“Judío de Génesis” y “judío de Éxodo"

Donniel Hartman hace una distinción entre “judío de Génesis” y “judío de Éxodo”. Mientras que el primero se es por naturaleza y nacimiento, el segundo implica un compromiso de parte nuestra como judíos. En Génesis, el pacto es asimétrico: Dios se compromete con nosotros y no nos pide nada a cambio; en Éxodo aparecen las exigencias. La pertenencia en Génesis está pautada por la noción de familia, o una suerte de supra-familia extendida; en Éxodo nos convertimos en pueblo.

Cuando hablamos de denominaciones, corrientes, modos de rezar, celebrar, o dar la bienvenida a nuevos miembros al judaísmo, estamos actuando como judíos de Éxodo. De hecho, la mayoría de las veces perdemos la perspectiva familiar de nuestra identidad a manos de nuestros conflictos políticos e ideológicos. Perdemos no sólo una perspectiva más simple y básica, sino la oportunidad de re-fundar y re-significar nuestra pertenencia. Dicho de otro modo: el judaísmo de Éxodo inicia un proceso de codificación tal que con el correr del tiempo empañará nuestra esencia; las discusiones y artilugios legales o halájicos desdibujan la esencia de nuestro origen: familia, pacto, pueblo o nación.

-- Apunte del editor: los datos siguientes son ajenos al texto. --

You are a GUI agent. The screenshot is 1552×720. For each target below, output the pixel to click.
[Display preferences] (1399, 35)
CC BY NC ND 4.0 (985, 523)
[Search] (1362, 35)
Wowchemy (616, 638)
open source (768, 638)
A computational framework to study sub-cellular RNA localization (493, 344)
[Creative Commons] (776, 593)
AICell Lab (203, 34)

La propuesta de Hartman viene a cuento a raíz de una reciente situación. Involucra a un amigo de la infancia y juventud con quien, con el correr de los años, y sin animosidad alguna, nos fuimos apartando. Cada uno de nosotros tomó sus opciones y se convirtió en un judío adulto diferente, con enfoques y modos de vida difícilmente compatibles. El cariño y los recuerdos han permanecido, el respeto mutuo profundo y auténtico también, pero las diferencias ideológicas son significativas. Sin embargo, cuando supe que la esposa de mi amigo estaba haciendo “shivá” (siete días de duelo posterior al entierro) por su madre, tomé la iniciativa de visitarlos y compartir con ellos los rezos de la tarde y la noche.

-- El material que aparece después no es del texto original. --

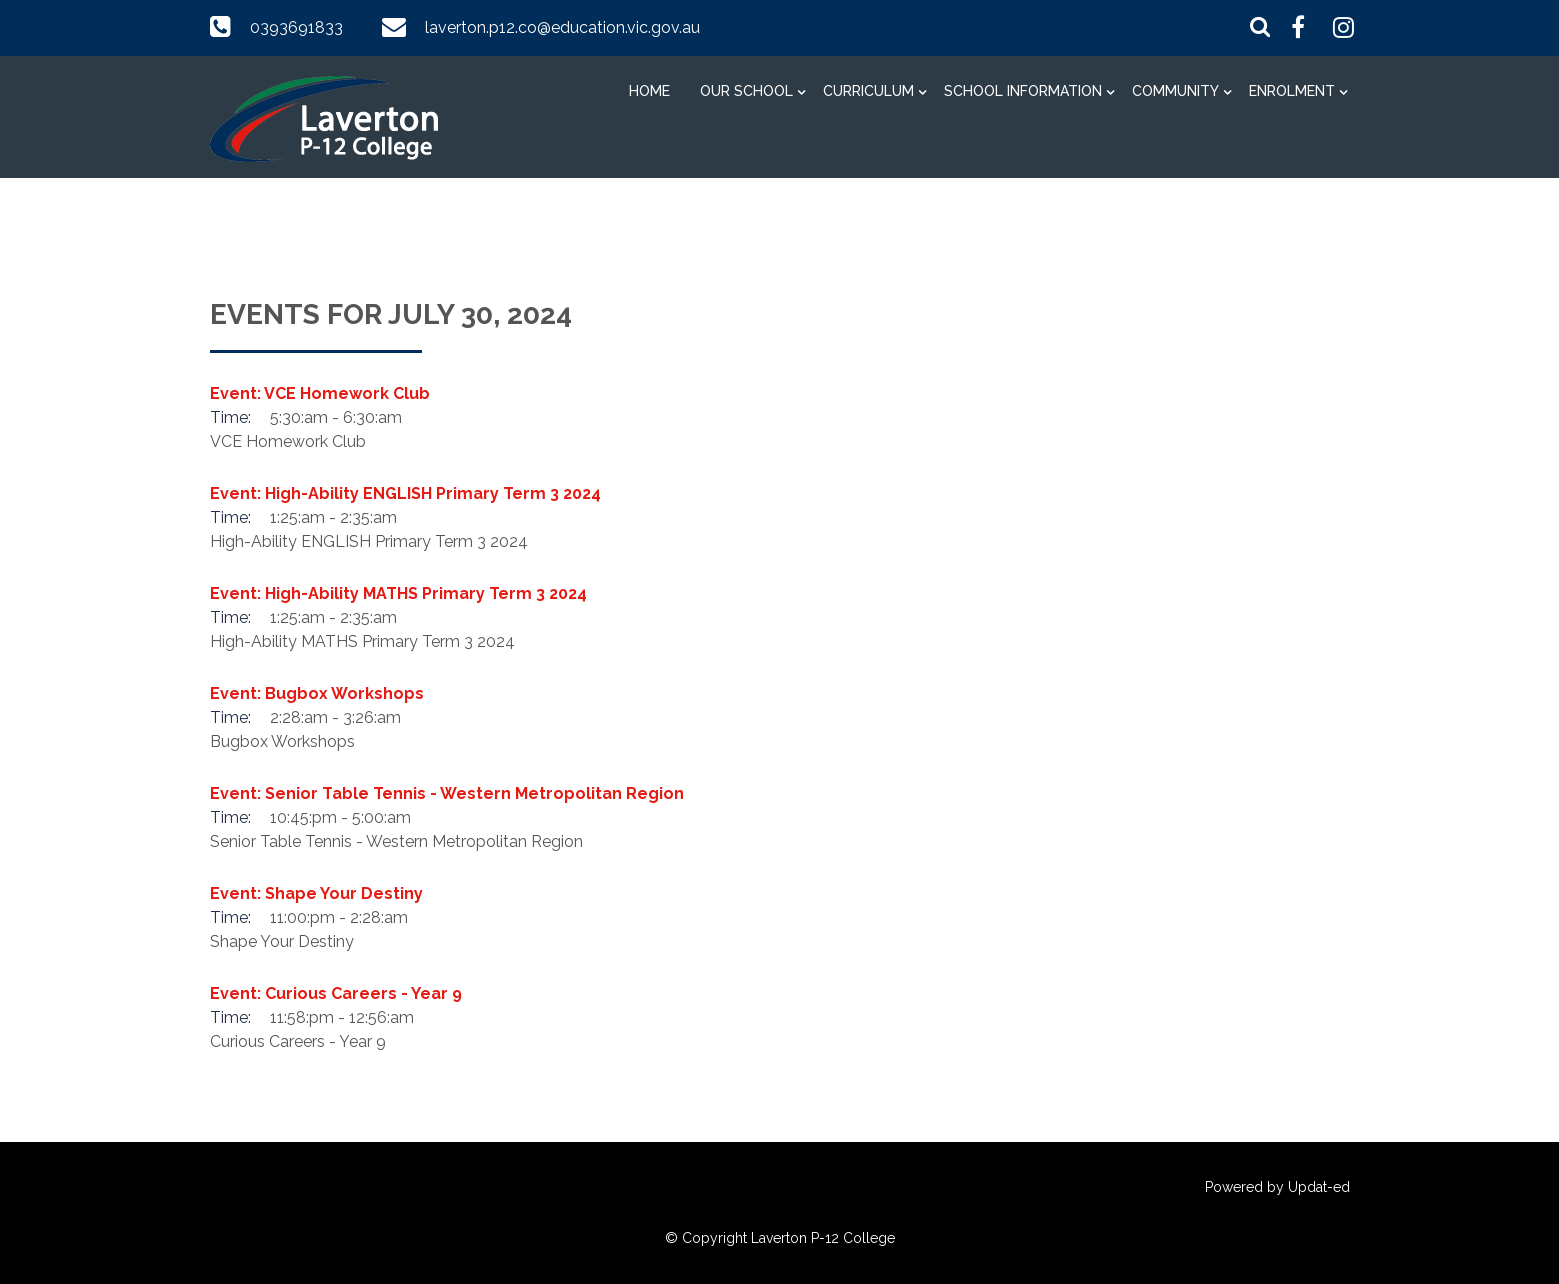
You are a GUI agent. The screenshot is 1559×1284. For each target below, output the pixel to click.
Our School (746, 91)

Si bien los ritos y los rezos nos son comunes, no lo son ni las costumbres ni muchos detalles en torno a los mismos. Mi amigo y su familia, y quien esto escribe, vivimos en mundos aparte. Hablamos y nos movemos sobre ejes diferentes, percibimos la realidad en forma poco compatible. Formé parte de su “minián” (grupo de mínimo diez judíos, en este caso sólo hombres), escuché de su boca una muy interesante clase sobre algunos aspectos del duelo judío, y finalizado el servicio religioso, abrazo por medio, volví a mi mundo y mi rutina, a mi vida; ellos siguieron con la suya. Esta ha sido la opción de cada uno de nosotros y está muy bien que así sea.

Pero en la fría tarde, noche invernal de Montevideo me invadió una cálida sensación si no de identidad, por lo menos de pertenencia. No somos iguales, pero somos familia. Como puede suceder en tantas familias, no podemos compartir nuestra vida cotidiana. Pero podemos recordar y honrar nuestro pasado y origen comunes. Tal vez seamos una de las familias más diversas en la historia de la Humanidad, pese a quienes intentan denodadamente uniformizarla en un patrón único y restrictivo. Celebro haber podido ejercer la diversidad como acción, como precepto: porque extranjeros fuimos en la tierra de Egipto; todos somos extranjeros en algún momento o lugar, por lo tanto debemos permanentemente ejercer nuestra sensibilidad hacia el otro. El “extranjero” puede estar en nuestra propia familia. La “extranjerización” es una construcción humana.

Hay un conocido y popular poema de Robert Fulghum que dice: “todo lo que preciso saber lo aprendí en el jardín de infantes”. Mi amigo y yo compartimos esos años y muchos que siguieron. Permanece un sentido de lo esencial humano por sobre las opciones y caminos recorridos por cada uno. Son esos sentimientos los que acudieron a mi en el silencio de la “amidá” (oración silenciosa). Viejos afectos que podemos recrear aun en circunstancias diferentes. Lo familiar como básico y simple. Judaísmo de Génesis.